** TASK SET **
1. Name every country the essay on winter light below mentions as part of the cold North.
2. In the essay on winter light below, what does the writer accuse H of wanting?

** TEXT SHOWN **
Hello,
Now that we’re post-equinox, the days are more dark than light, and I’m feeling that in my bones. The light in my house is muddy, and the air feels stale. Where there is sunlight, it’s low and direct, serving only to highlight the dirt on my windows and the fur of dust on my furniture. It’s strange how a change in the season can leave everything feeling unclean. It’s as though the bright summer light bleaches everything.Â
In the mornings, I get up before sunrise and walk around the murky house lighting a minimal number of lamps. At dawn, I turn them off again. I have a hatred of light bulbs. I dislike their yellowness, the way they make the whole house look tawdry. I will only switch on the ceiling lights as a last resort, which is a routine source of marital conflict in our house. H, who is utterly unbothered by the ugly wash of a pendant light, will simply flick the light switch when he walks into a room. I will follow him, turning it off. He finds it mystifying that I prefer gloom to light. I accuse him of wanting to live in a supermarket.
Despite the problems, I look forward to the light in the dark half of the year. I find summer light too penetrating, spring light too dreary. This is a season of delicious contrasts, of cold blue skies, of glowing light against black mornings. My time spent in the cold North - in Sweden, Norway and Iceland - have been formative for me. Those societies know how to paint with light in winter months, not only using light to see, but instead to create a cosy barrier against the harsh outdoors.
Lighting winter is an art and a daily practice, an act of survival and a gesture of love. Here are 10 ideas for fighting the gloom in the dark half of the year.
Notice dawn and dusk
At this time of year, it’s easy to feel like the dark has snuck up on you, the day suddenly gone. One way to combat this is to notice the transition points in the day - the time when it gets light, and the time when it gets dark. This might mean taking a few moments to look out of the window around sunrise and sunset (most weather apps will tell you the exact times), or it might mean spending a little longer, when you have the time, standing outside while the light changes. This is partly to help your body to understand what season you’re in, but it’s also a lovely, meditative practice to connect with the rhythms of the day at this specific moment in the year.
Get outdoors in daylight every day
Light is precious, and we can’t take it for granted. Even when days are short, try to spend some time outside every single day, even if this just means stepping outside your front door, or opening a window. If you can, hold walking meetings outdoors rather than in stuffy boardrooms, eat lunch outside, and try to exercise outdoors too. Drink in the thin light that’s being offered, rather than cursing the darkness.

Stored dataset items:
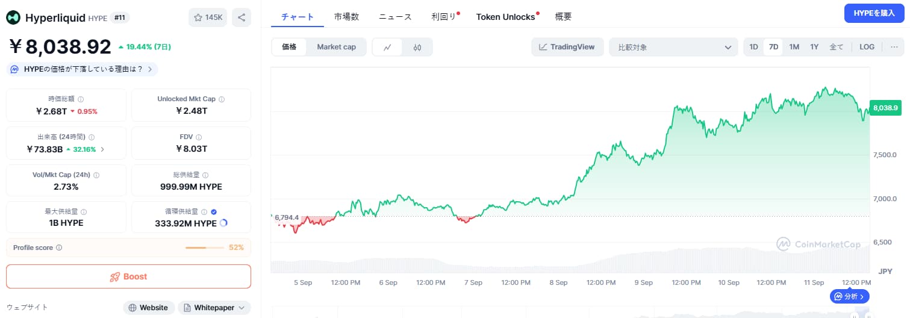This screenshot has width=910, height=318.
Task: Open the 比較対象 comparison dropdown
Action: pos(673,47)
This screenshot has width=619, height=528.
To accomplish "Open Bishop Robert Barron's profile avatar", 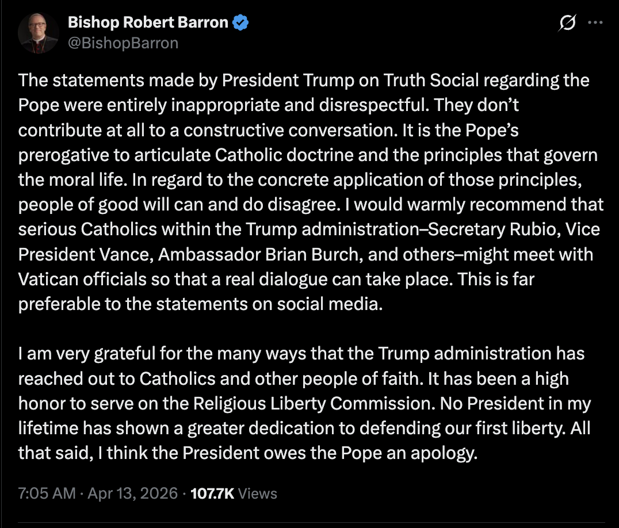I will [x=38, y=33].
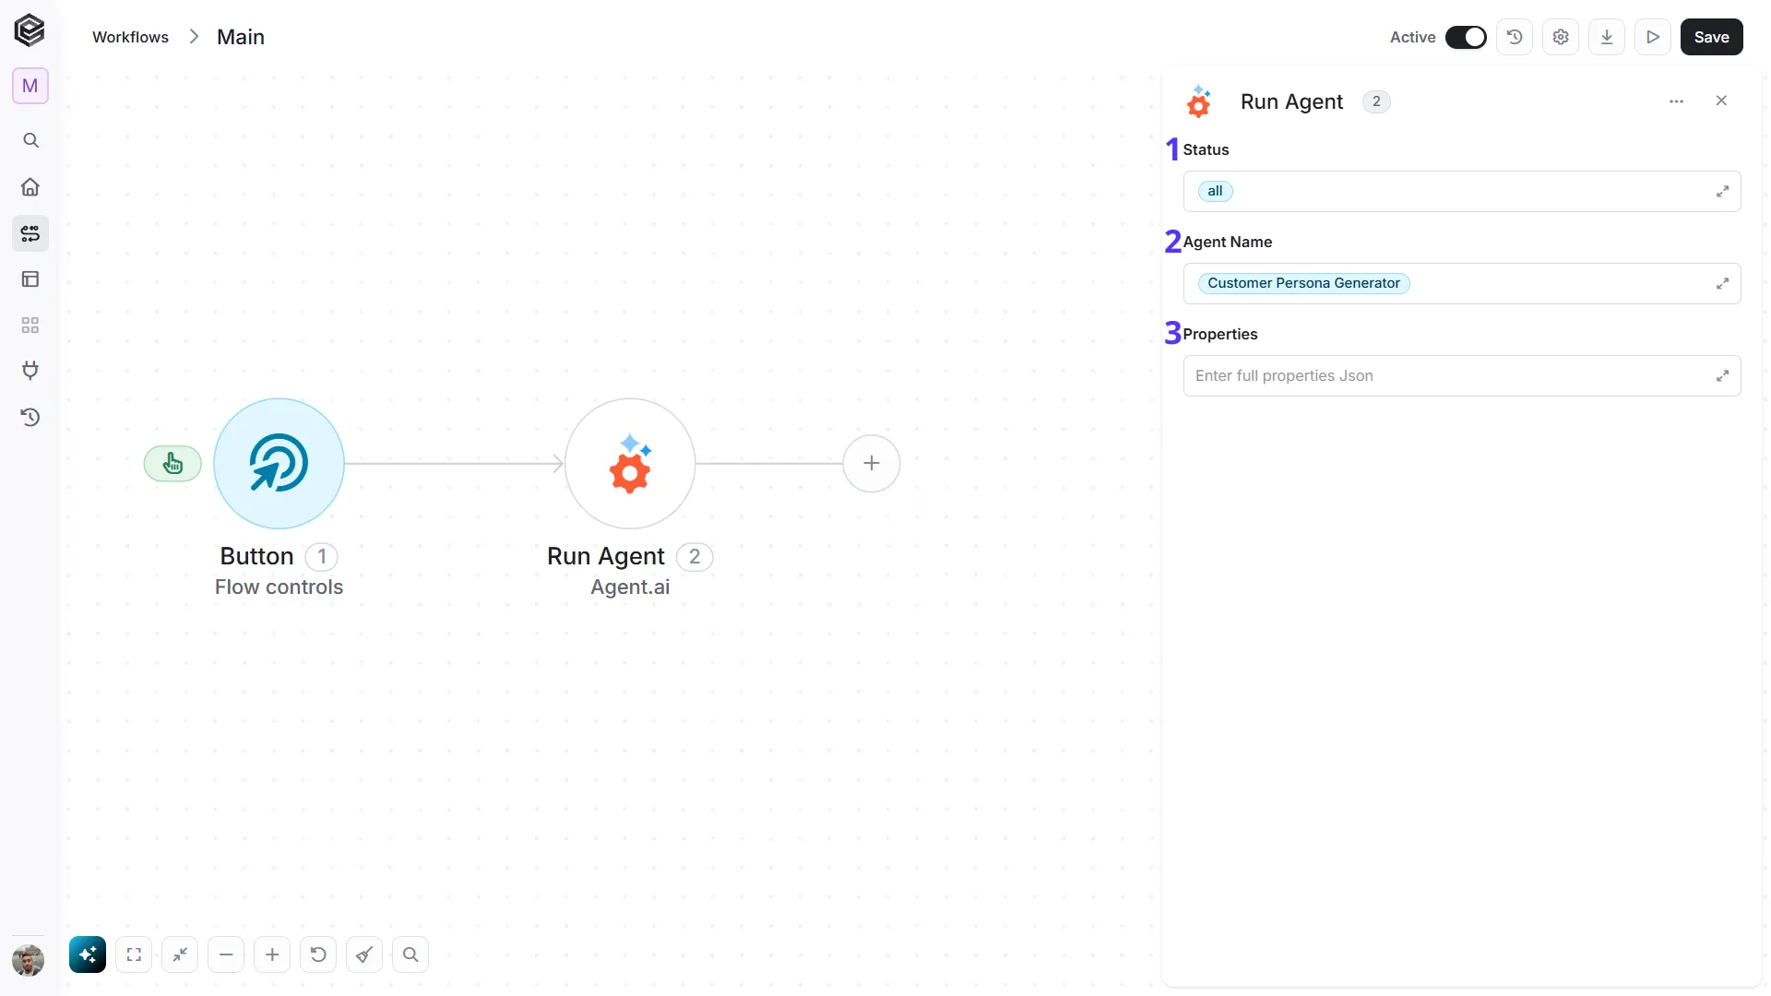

** REPLIES **
1. Sweden, Norway and Iceland

2. The writer accuses H of wanting to live in a supermarket.